§ Exercise passage

Sir Ian Boyd
Professor Sir Ian Boyd is a marine and polar scientist who was Chief Scientific Adviser to the UK Government on Food and the Environment. He is currently a professor at the University of St Andrews and the Chairman of the UK Research Integrity Office. He has served as an independent member of the UK’s Science Advisory Group for Emergencies (SAGE) during the COVID-19 pandemic.
He previously served as the first Director of the Scottish Oceans Institute, University of St Andrews, and as Director of the Sea Mammal Research Unit. Sir Ian is currently leading the move to sustainability at the University of St Andrews.
He spent 14 years leading a research programme in Antarctica studying the structure and dynamics of energy flow in the Southern Ocean and later specialised in the human impacts on marine ecosystems including fisheries and the effects of anthropogenic noise. While a science adviser in government he led the productions reports and strategies on waste and resources, bovine tuberculosis, pollinators and the effects of tree disease. He has received the Scientific Medal of the Zoological Society of London, the Bruce Medal for Polar Science and the Polar Medal. He is President Elect of the Royal Society of Biology and is also a Fellow of the Royal Society and of the Royal Society of Edinburgh.
Sir Ian originally graduated from the University of Aberdeen with a degree in Zoology and has a PhD from Cambridge University. He has also been awarded several honorary degrees. He was knighted in 2019 for services to science and economics in government.
Dr. Anders Tegnell
Dr. Anders Tegnell is the State Epidemiologist of Sweden, the Deputy Director General as well as the Head of the Department of Public Health Analysis and Data Management at the Public Health Agency. He is a medical doctor with a PhD in infectious diseases and a Master in Epidemiology from the London School of Hygiene and Tropical Medicine. Dr. Tegnell has extensive experience of leading different Swedish government agencies at different levels in the field of public health, disease control and preparedness for health threats, and has also experience from international work, for example from Laos in 1990-1993 (WHO) and from DRC during the Ebola outbreak in 1995.
Before this position, he was responsible for a department of the National Board of Health and Welfare dealing with knowledge management, developing guidelines and recommendations in all of the Boards areas of responsibility. He has worked with preparedness for health threats in different settings since the early 2000. He has among many others developed the pandemic plans in Sweden. He has been involved and managed health threats starting with the Ebola outbreak in DRC in 1995. He is a MD, a specialist in infectious diseases, has a PhD and a master in epidemiology from the London School of Hygiene and Epidemiology. He has published some 80 scientific papers.

§ Information provided

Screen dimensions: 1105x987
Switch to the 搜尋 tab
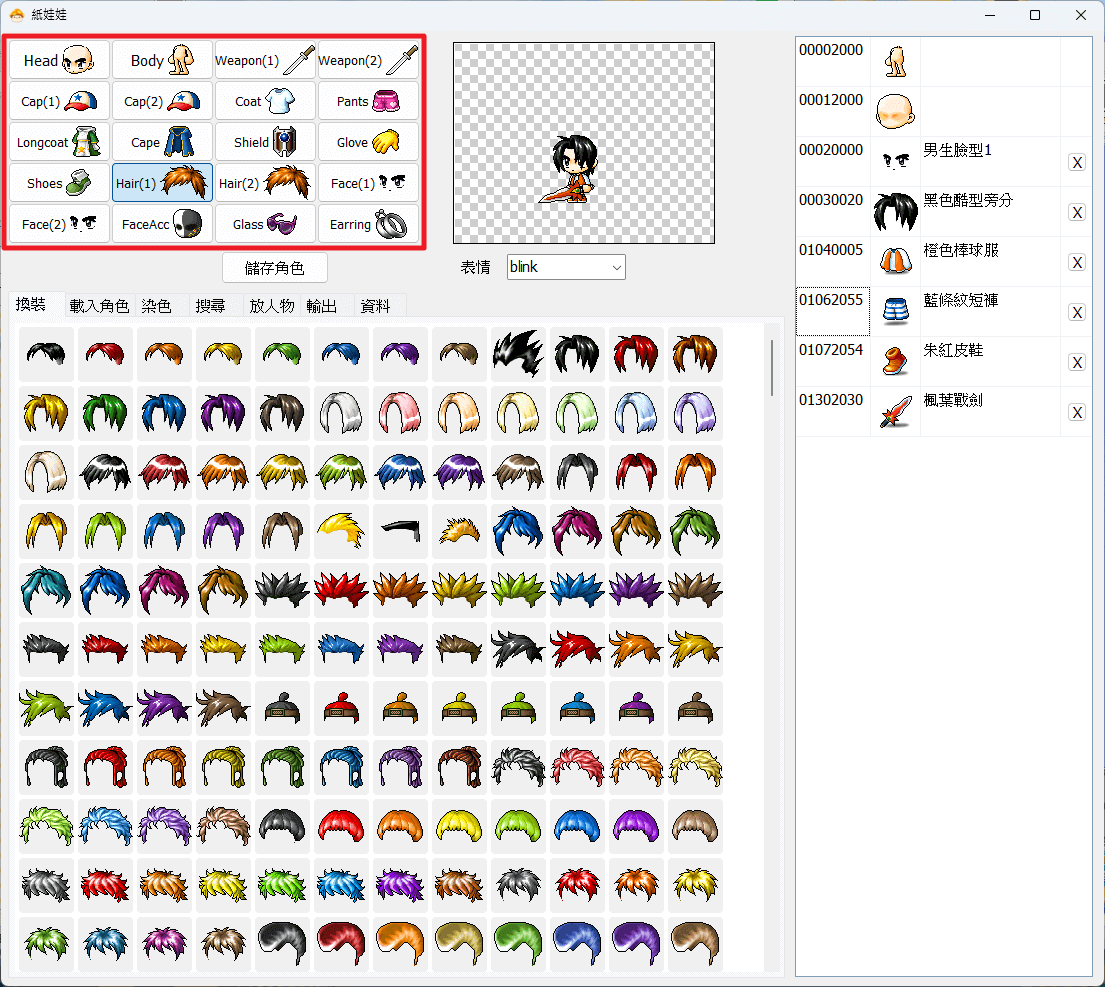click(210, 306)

---

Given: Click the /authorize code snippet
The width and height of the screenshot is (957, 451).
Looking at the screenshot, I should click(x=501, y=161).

§ Your tasks
(a) From the biographies above, list the subjects of the reports and strategies that Sir Ian Boyd led while he was a science adviser in government.
(b) Translate this sentence from the biographies into French: "Sir Ian originally graduated from the University of Aberdeen with a degree in Zoology and has a PhD from Cambridge University."

§ Written responses
(a)
- Waste and resources
- Bovine tuberculosis
- Pollinators
- The effects of tree disease

(b) Sir Ian est initialement diplômé de l'Université d'Aberdeen en zoologie et titulaire d'un doctorat de l'Université de Cambridge.